EXERCISE DIRECTIONS: Repeat all the data that appears below, keeping it exact.

Pixel coordinate grounding data:
※ ※ ※

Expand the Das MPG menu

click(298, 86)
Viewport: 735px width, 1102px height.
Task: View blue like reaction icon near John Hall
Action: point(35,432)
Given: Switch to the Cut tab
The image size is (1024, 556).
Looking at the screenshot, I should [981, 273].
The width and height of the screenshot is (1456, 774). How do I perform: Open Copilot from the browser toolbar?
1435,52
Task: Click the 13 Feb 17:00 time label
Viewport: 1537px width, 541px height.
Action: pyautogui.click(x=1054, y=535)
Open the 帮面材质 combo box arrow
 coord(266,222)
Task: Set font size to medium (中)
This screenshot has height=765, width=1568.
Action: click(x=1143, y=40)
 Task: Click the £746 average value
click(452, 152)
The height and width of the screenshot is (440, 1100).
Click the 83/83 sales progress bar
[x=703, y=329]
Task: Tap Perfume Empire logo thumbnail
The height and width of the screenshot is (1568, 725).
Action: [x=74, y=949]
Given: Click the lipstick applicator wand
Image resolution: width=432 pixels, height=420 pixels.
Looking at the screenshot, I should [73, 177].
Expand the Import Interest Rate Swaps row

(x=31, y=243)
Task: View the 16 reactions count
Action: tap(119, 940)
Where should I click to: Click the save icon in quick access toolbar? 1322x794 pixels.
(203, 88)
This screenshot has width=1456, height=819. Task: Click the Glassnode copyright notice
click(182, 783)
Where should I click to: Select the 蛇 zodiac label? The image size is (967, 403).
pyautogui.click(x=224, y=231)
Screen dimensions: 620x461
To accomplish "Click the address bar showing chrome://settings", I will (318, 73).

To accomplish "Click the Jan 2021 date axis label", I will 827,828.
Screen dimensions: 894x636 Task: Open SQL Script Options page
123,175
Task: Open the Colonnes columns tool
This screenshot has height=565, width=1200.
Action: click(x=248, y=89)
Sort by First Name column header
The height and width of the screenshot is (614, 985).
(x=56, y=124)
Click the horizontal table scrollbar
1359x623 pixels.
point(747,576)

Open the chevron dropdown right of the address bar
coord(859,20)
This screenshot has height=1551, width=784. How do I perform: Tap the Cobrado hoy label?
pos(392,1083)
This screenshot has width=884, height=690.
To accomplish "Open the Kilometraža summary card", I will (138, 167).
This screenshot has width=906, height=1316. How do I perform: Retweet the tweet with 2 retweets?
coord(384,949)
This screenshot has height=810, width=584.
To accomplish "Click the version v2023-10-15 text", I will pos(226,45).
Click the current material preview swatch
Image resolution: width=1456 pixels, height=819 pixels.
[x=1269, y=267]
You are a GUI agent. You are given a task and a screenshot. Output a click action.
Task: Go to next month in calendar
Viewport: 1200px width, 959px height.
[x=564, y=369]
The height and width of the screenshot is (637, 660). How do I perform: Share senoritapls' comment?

※ ※ ※

RESULT BELOW:
Expand the Das MPG menu

click(298, 86)
Viewport: 735px width, 1102px height.
Task: View blue like reaction icon near John Hall
Action: point(35,432)
Given: Switch to the Cut tab
The image size is (1024, 556).
Looking at the screenshot, I should [981, 273].
The width and height of the screenshot is (1456, 774). How do I perform: Open Copilot from the browser toolbar?
1435,52
Task: Click the 13 Feb 17:00 time label
Viewport: 1537px width, 541px height.
Action: pyautogui.click(x=1054, y=535)
Open the 帮面材质 combo box arrow
 coord(266,222)
Task: Set font size to medium (中)
This screenshot has height=765, width=1568.
Action: click(x=1143, y=40)
 Task: Click the £746 average value
click(452, 152)
The height and width of the screenshot is (440, 1100).
Click the 83/83 sales progress bar
[x=703, y=329]
Task: Tap Perfume Empire logo thumbnail
The height and width of the screenshot is (1568, 725).
Action: [x=74, y=949]
Given: Click the lipstick applicator wand
Image resolution: width=432 pixels, height=420 pixels.
Looking at the screenshot, I should [73, 177].
Expand the Import Interest Rate Swaps row

(x=31, y=243)
Task: View the 16 reactions count
Action: tap(119, 940)
Where should I click to: Click the save icon in quick access toolbar? 1322x794 pixels.
(203, 88)
This screenshot has width=1456, height=819. Task: Click the Glassnode copyright notice
click(182, 783)
Where should I click to: Select the 蛇 zodiac label? The image size is (967, 403).
pyautogui.click(x=224, y=231)
Screen dimensions: 620x461
To accomplish "Click the address bar showing chrome://settings", I will (318, 73).

To accomplish "Click the Jan 2021 date axis label", I will 827,828.
Screen dimensions: 894x636 Task: Open SQL Script Options page
123,175
Task: Open the Colonnes columns tool
This screenshot has height=565, width=1200.
Action: click(x=248, y=89)
Sort by First Name column header
The height and width of the screenshot is (614, 985).
(x=56, y=124)
Click the horizontal table scrollbar
1359x623 pixels.
point(747,576)

Open the chevron dropdown right of the address bar
coord(859,20)
This screenshot has height=1551, width=784. How do I perform: Tap the Cobrado hoy label?
pos(392,1083)
This screenshot has width=884, height=690.
To accomplish "Open the Kilometraža summary card", I will (138, 167).
This screenshot has width=906, height=1316. How do I perform: Retweet the tweet with 2 retweets?
coord(384,949)
This screenshot has height=810, width=584.
To accomplish "Click the version v2023-10-15 text", I will pos(226,45).
Click the current material preview swatch
Image resolution: width=1456 pixels, height=819 pixels.
[x=1269, y=267]
You are a GUI agent. You are given a task and a screenshot. Output a click action.
Task: Go to next month in calendar
Viewport: 1200px width, 959px height.
[x=564, y=369]
The height and width of the screenshot is (637, 660). How do I perform: Share senoritapls' comment?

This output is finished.